6. Limitations, design tradeoffs, and significance
PhoneWorld is built around selective abstraction rather than full replication. The paper states that the mock apps preserve important screens, navigation paths, visible content, and state-changing operations, but they are not complete replicas of the original apps (Tang et al., 28 May 2026). This abstraction is deliberate: it makes reset, verification, and large-scale rollout generation tractable, but it also means that long-tail app functionality, hidden server-side logic, and the full behavioral complexity of commercial apps are not represented.
Several limitations are explicit. The audited PhoneWorld benchmark is compact, with 120 tasks. Training and evaluation use the same set of apps with disjoint task instances, so the experiments primarily demonstrate within-suite task generalization rather than transfer to entirely unseen mock apps. Human auditing remains necessary for realism checks, and HYMobileBench is internal rather than public (Tang et al., 28 May 2026). PhoneBuddy adds a closely related limitation from the mixed-RL perspective: PhoneWorld’s current task pool is primarily single-app, and long-horizontal cross-app workflows remain an open challenge (Tang et al., 22 Jun 2026).

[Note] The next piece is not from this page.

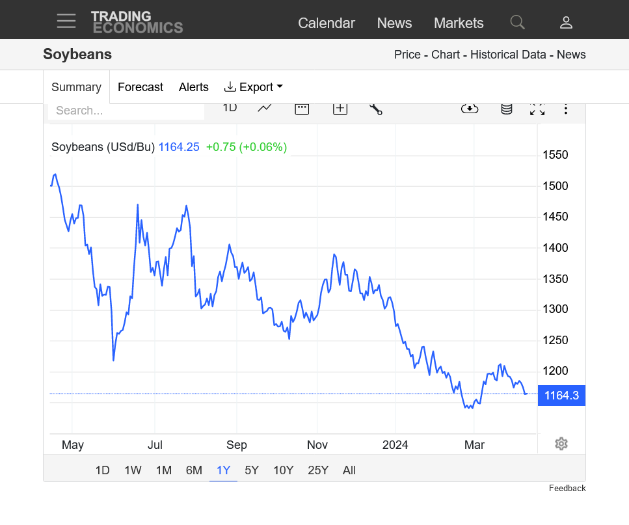Click the chart Search input field
Image resolution: width=629 pixels, height=525 pixels.
point(126,111)
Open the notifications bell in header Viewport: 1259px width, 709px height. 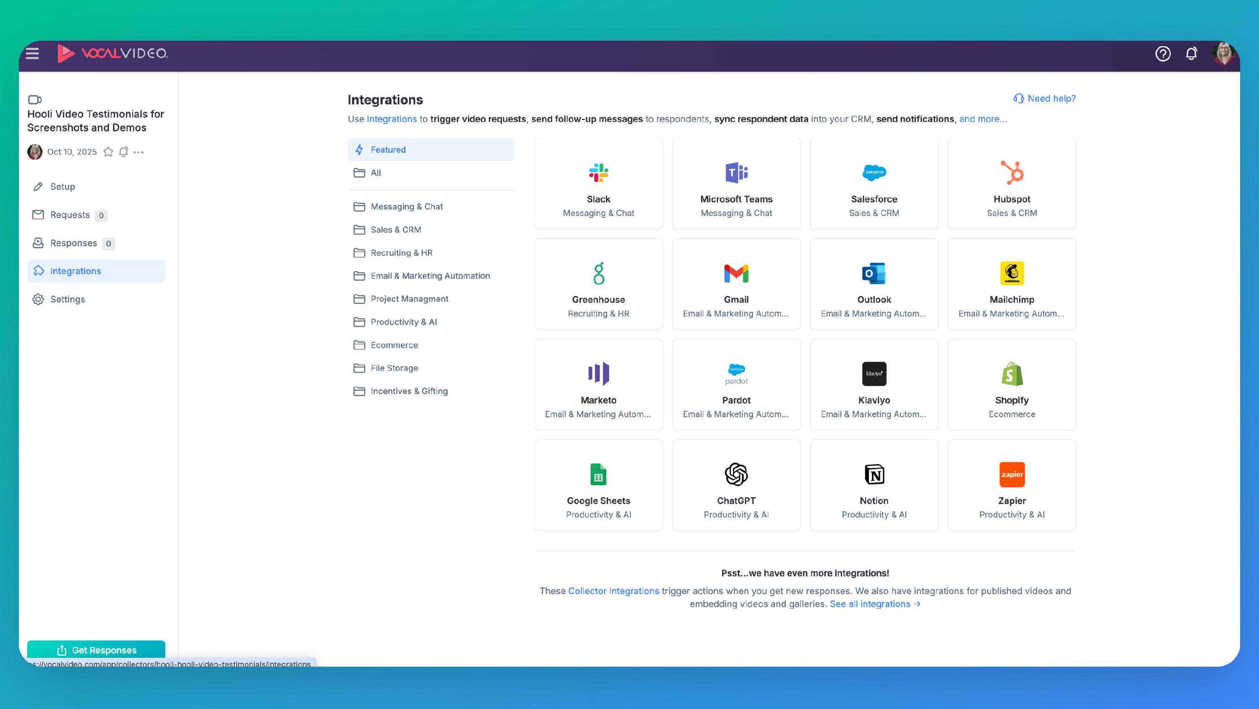(1191, 53)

The most important design tradeoff is therefore between scalability and fidelity. PhoneWorld simplifies interfaces relative to real apps, offers partial coverage rather than full behavioral reproduction, and abstracts state to the subset required for task execution and verification (Tang et al., 22 Jun 2026). Yet that same abstraction gives it the properties that real apps lack at scale: resetability, repeatability, safety, and automatic checking. PhoneBuddy makes the complementarity claim explicit: mock-app training is not a replacement for real-app RL, but a complementary source of scalable, resettable, and automatically checked interaction (Tang et al., 22 Jun 2026).
PhoneWorld’s broader significance lies in shifting the focus from constructing one mobile benchmark at a time to scaling the supply of environments themselves. The paper’s empirical results support that shift: a relatively small matched-budget substitution improves four benchmarks simultaneously, additional PhoneWorld supervision continues to improve in-domain performance, and broader app coverage under a fixed budget yields larger gains than narrower coverage (Tang et al., 28 May 2026). This suggests that, for phone-use agents, environment diversity is not merely an evaluation convenience but a primary training resource.